# QUOTED PASSAGE
Alternative Hyperbaric Chamber Use
jtkooch writes "Most people associate the use of hyperbaric chambers with treatment of 'the Bends,' an affliction usually caused by the rapid depressurization of the body when SCUBA divers return to the surface too quickly. Masslive.com has an article showing that hyperbaric chambers along with oxygen can be used to treat other medical issues like the loss of a limb, gangrene, and tissue injuries suffered during radiation treatments for cancer."
My mother suffers from chronic Lyme and has tried most of the latest experimental treatments for Lyme - bar one - hyperbaric chamber. She does have a friend, a young woman who suffers severely from the effects of Lyme, who has undergone hyperbaric treatment. It seems to be the only treatment that works for her. It's usually combined with potent IV antibiotics. Google can help you find more on this.
Also, I was surprised by the folowing statement from the article:
While the chambers are useful, they aren't cheap. One of the chambers at Baystate cost $130,000. The only other medical facility in Massachusetts with a chamber is Massachusetts General Hospital. Norwalk (Conn.) Hospital also has one.
$130,000 is cheap for a medical device.
You use more air from your tank because of the depth/pressure. Your oxygen consumption speeds up because you use more air. Each breath takes more exertion; the air is denser and is more viscous, so it takes a lot more effort to breathe. Ever notice how, on those 30m+ dives your chest hurts afterwards? That's the intracostal muscles; you normally hardly use them, but the density of the air at 30m gives them a workout.
This is not, of course the only reason. Increased O2 use is also often due to apprehnsion over the depth, darness, etc. You also use more because a 30m dive is usually colder than a 10m dive. Cold dives are always more strenuous.
Hyperbaric treatments are based on increased O2 dissolved. Burn victims suffer from hemolysis, and can't trasnsport O2 in the normal way. Increased pressure helps this. Infection with gangrene & similar bugs is dependent on an anoxic environment.
Diving deep to cure a hangover? I have no comment......but I've (ahem) heard it works. I have no idea why though. Cold dives have the same effect.
There is a reason for everything. Sometimes that reason just sucks.

# DATASET EXCERPT
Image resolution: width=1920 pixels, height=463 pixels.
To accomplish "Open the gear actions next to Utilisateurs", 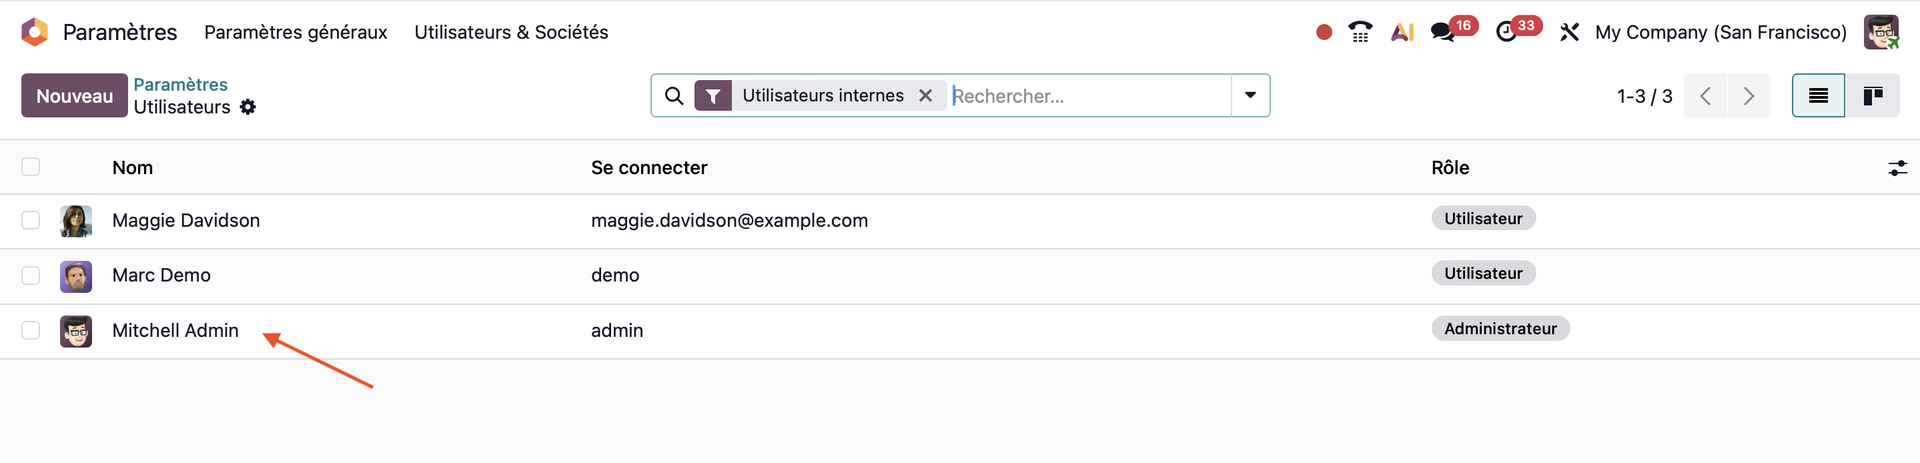I will (x=248, y=107).
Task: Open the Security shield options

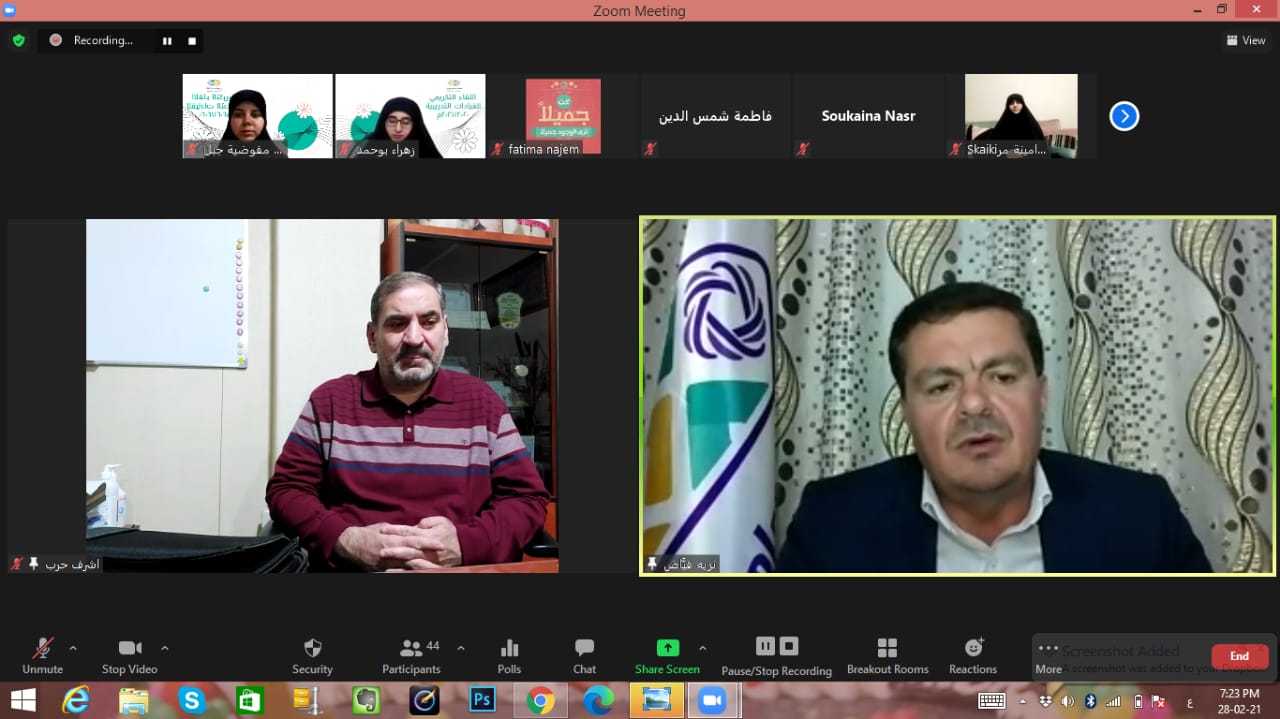Action: coord(312,655)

# WORK INSTRUCTIONS
**A)** Answer these about the hyperbaric chamber discussion, each on its own line:
(i) How much did one of the chambers at Baystate cost?
(ii) Besides Baystate, which medical facility in Massachusetts has a chamber?
(iii) Apart from depth, what does the discussion give as a reason a 30m dive uses more air than a 10m dive?
**B)** Continue the hyperbaric chamber discussion from its last line.

# OUTPUTS FOR THE TASKS
**A)**
(i) $130,000
(ii) Massachusetts General Hospital
(iii) A 30m dive is usually colder, and cold dives are more strenuous.

**B)**
In 1971-73, I worked at Saint Barnabas which had the world's largest hyperbaric facility, made by Linde. They had two 12 foot in diameter, 45 foot long chambers side by side. Each cylinder had three sub-chambers. The front of each could go to 100 PSI relative (about 225 feet of salt water equivalent). The other two chambers in each could do IIRC 60 PSI relative, but were usually only cranked to 60 feet or about 33.7 PSI relative.
Then patients had an Oxygen mask put on, and by Henry's Law the amount of gas dissolving in the bloodstream is proportional to the amount of gas in the air in the lungs. So they had 100% oxygen at 3x surface pressure, or about 15x the usual amount of oxygen in the lungs. This meant that hemoglobin was temporarily unnecessary, as the dissolved oxygen in the blood was more significant than the amount carried by hemoglobin.
This led to some amazing things. Carbon Monoxide poisoning was cured nearly instantly. Stroke victims, paralyzed on one side of their body, were wheeled in to the chamber and walked out 90 minutes later. Once an entire kidney transplant under hyperbaric conditions was done (donor and recipient each in one cylinder), the amount of surgical shock incurred was vastly reduced.
Burn victims were helped immensely, as the hypoxia/edema cycle was eliminated. Gas Gangrene, an anaerobic infection (claustridium welchi I think), was rapidly treated using this with no drugs.
But the hospital eventually tore it out - it was unused by the doctors. There were over 600 doctors on staff, but only a couple ever used it. We guessed part of the problem was it wasn't advertised in JAMA, nor was it covered in med school as a topic. Whatever the reason, it is sadly not there any more.